WORK TO DO:
Write out the lines of the records below, starting with the line that contains "Given: Expand the" and going on through the line that contains "Looking at the", with both of those lines included. Leave the pictures out of your answer.

SUPPLIED RECORDS:
....................
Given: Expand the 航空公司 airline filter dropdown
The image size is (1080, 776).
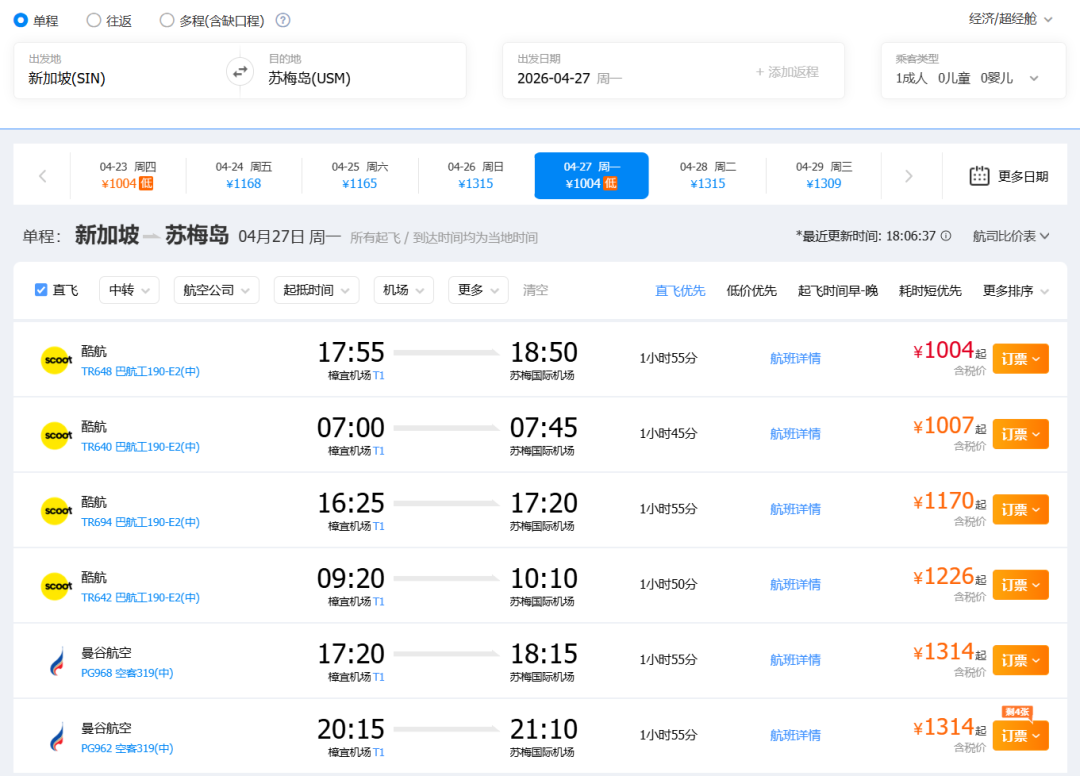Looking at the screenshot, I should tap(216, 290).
....................
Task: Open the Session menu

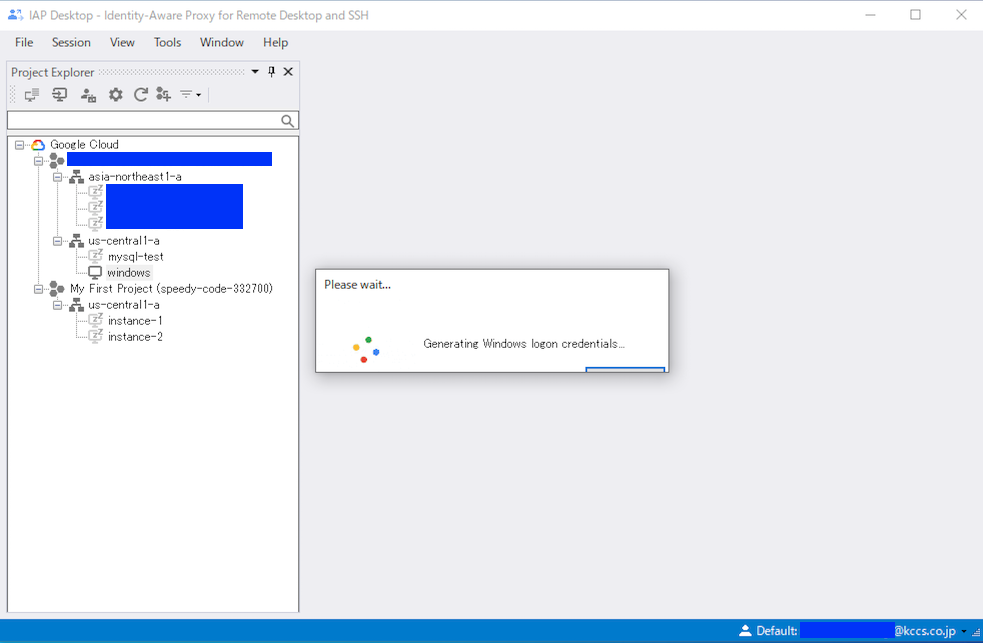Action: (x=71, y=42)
....................
WRITTEN ANSWER:
Given: Expand the 航空公司 airline filter dropdown
The image size is (1080, 776).
Looking at the screenshot, I should tap(216, 290).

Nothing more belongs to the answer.